The Dow Jones industrial average climbed 300 points after opening 127 points lower. Boeing and Walmart were the best-performing stocks in the index, rising more than 3 percent.
The S&P 500 rose 1.2 percent, with telecommunications and industrials as the best-performing sector. The Nasdaq composite traded 0.8 percent higher.
Futures fell sharply before the open, with the Dow tipped to open 300 points lower at one point.
The latest moves come after three volatile sessions in which fear of rising inflation sent interest rates higher, pressuring equities. Traders also blamed computerized trading and sharp moves in obscure volatility funds that use leverage for the market's recent swings.
"I think this bull market is basically in the process of forming a top," Ruchir Sharma, chief global strategist at Morgan Stanley Investment Management, told CNBC's "Squawk Box" on Wednesday. "This is the first crack of it."
"Bull-market tops tend to be a process, not an event," he said. "The reason why this is likely to play out this year is the trifecta which has been driving global stocks over the last 12-to-18 months as a big tailwind is now bound to turn into a headwind." The trifecta Sharma refers to is better-than-expected global growth, weaker-than-expected inflation and loose monetary policy.

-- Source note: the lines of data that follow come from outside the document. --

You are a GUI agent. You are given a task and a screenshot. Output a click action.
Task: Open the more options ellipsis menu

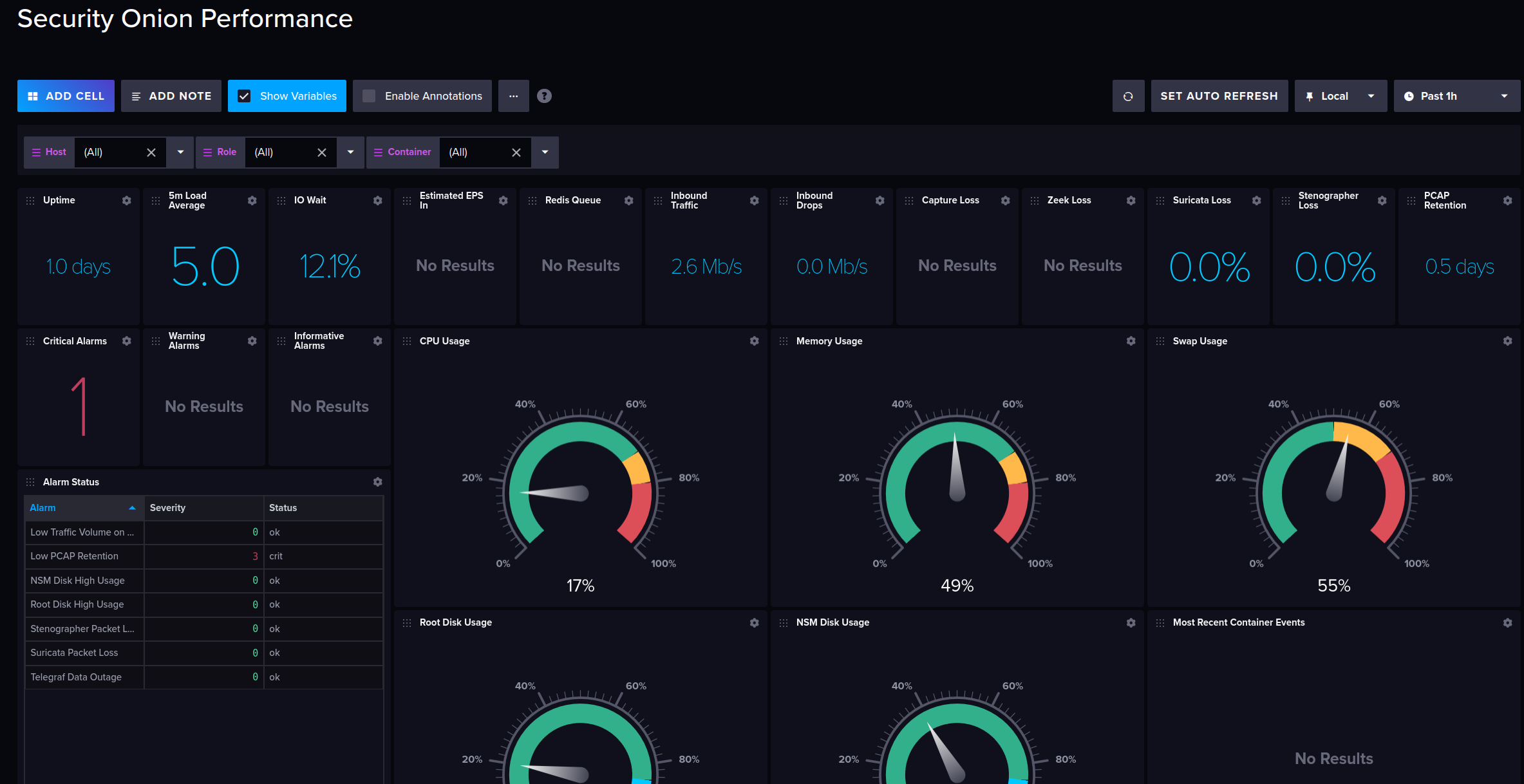pyautogui.click(x=513, y=96)
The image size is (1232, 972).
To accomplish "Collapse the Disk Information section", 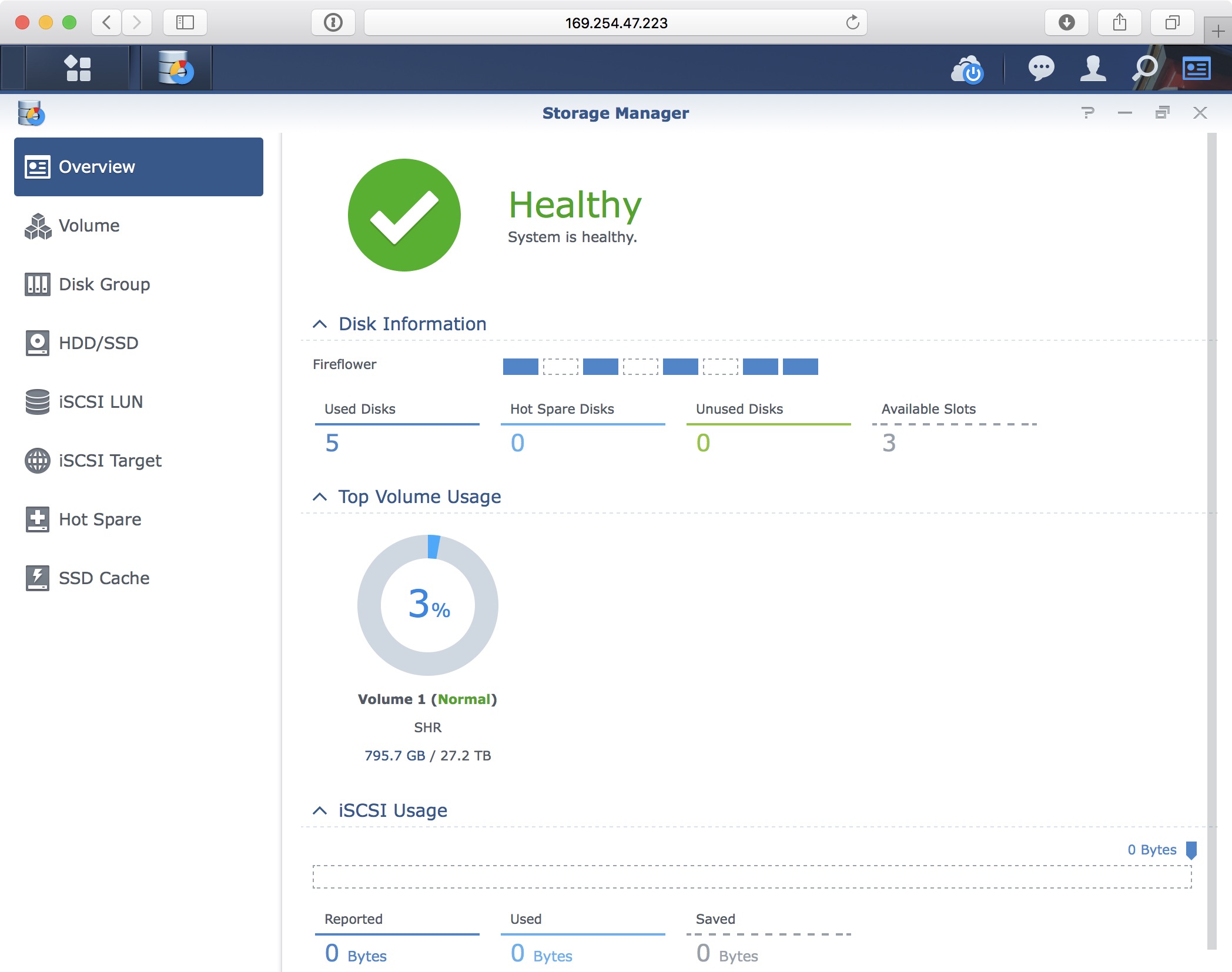I will click(x=320, y=324).
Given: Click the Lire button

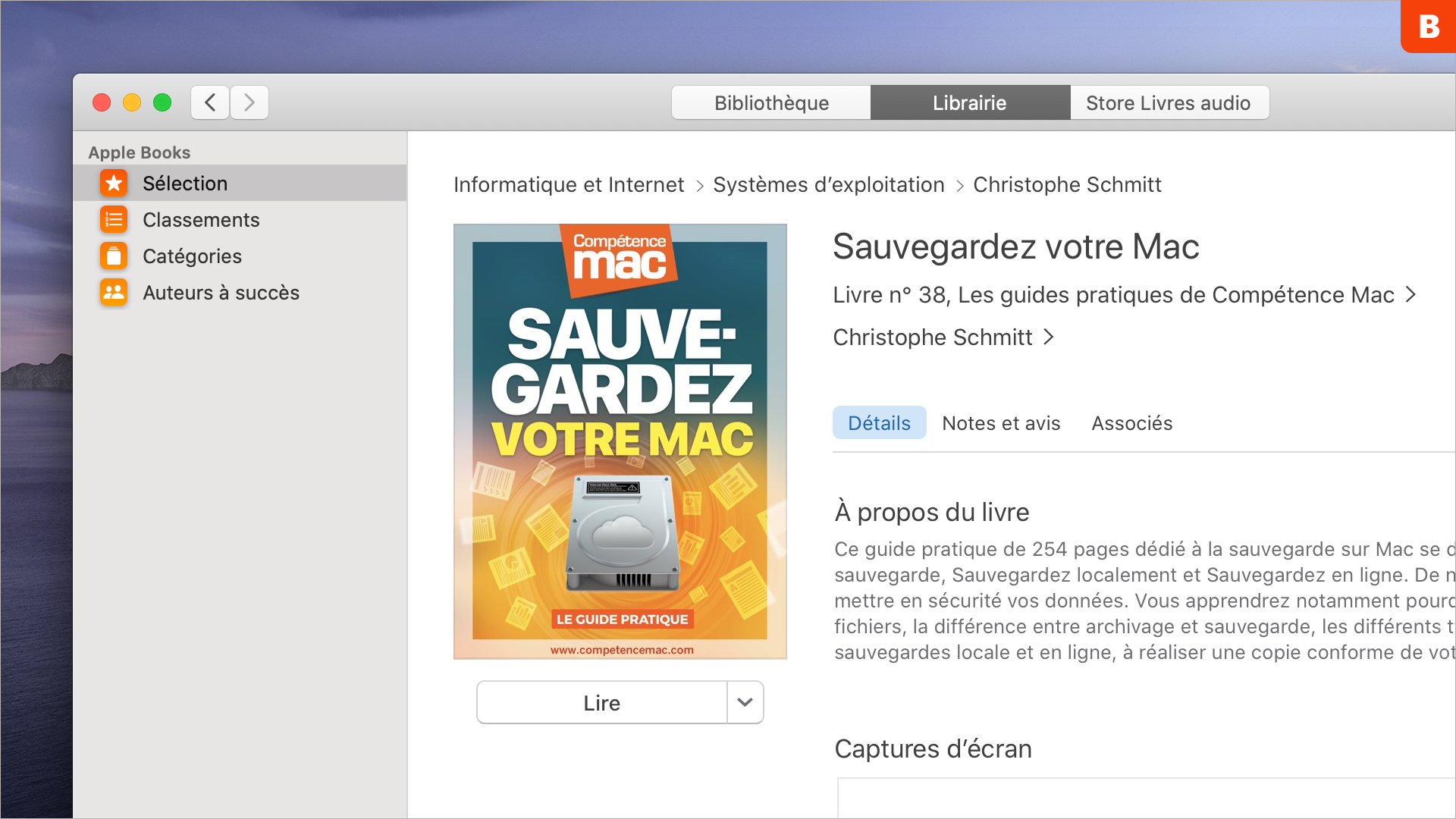Looking at the screenshot, I should point(602,702).
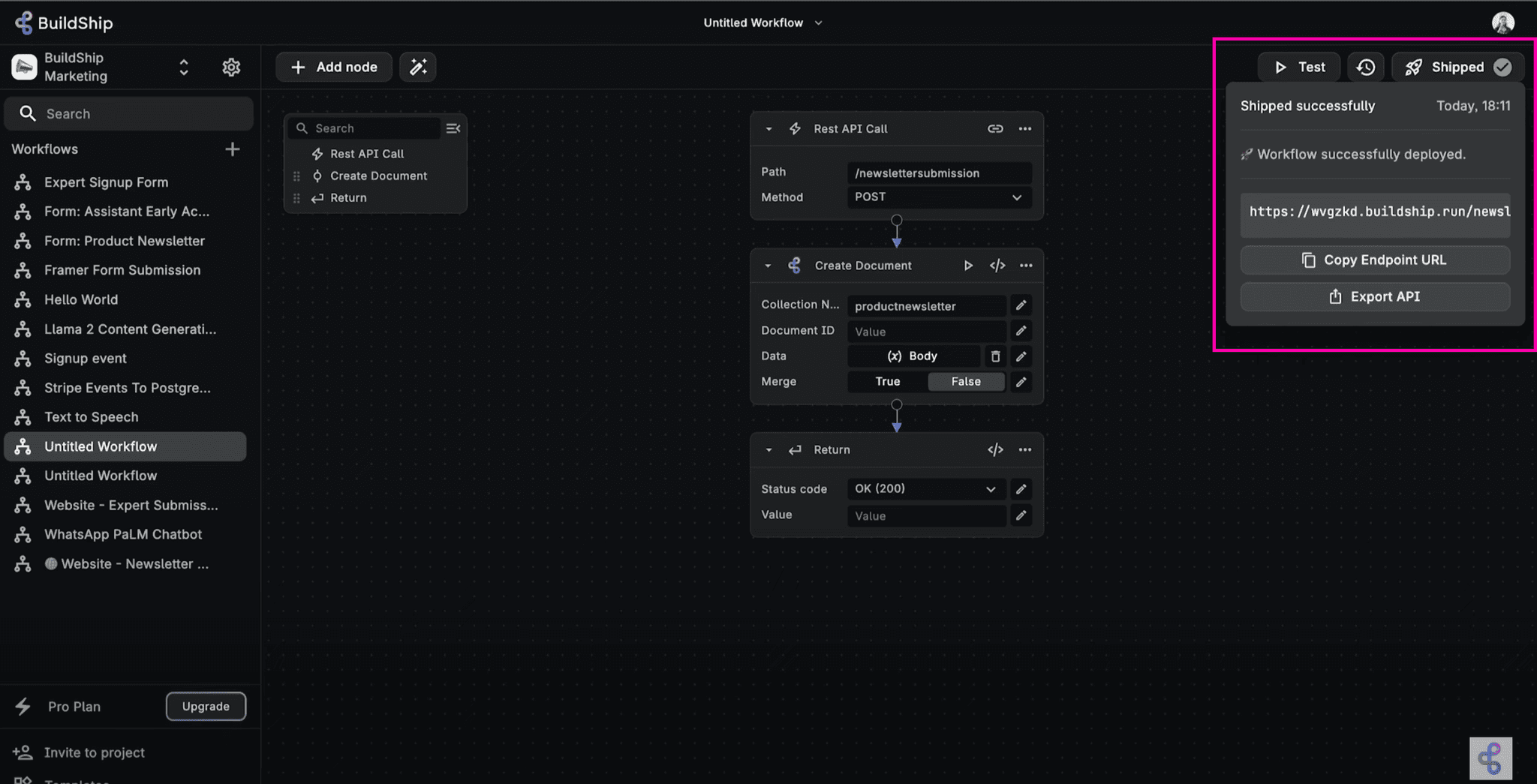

On Friday, the Dow and S&P 500 capped off their worst weekly performance in two years after a stronger-than-expected jobs report sent interest rates higher. The decline on Wall Street picked up steam on Monday, with the Dow plummeting 1,175 points as investors rushed for the exits in the wake of higher rates. On Tuesday, the 30-stock index swung 1,167.5 points before closing 567 points higher.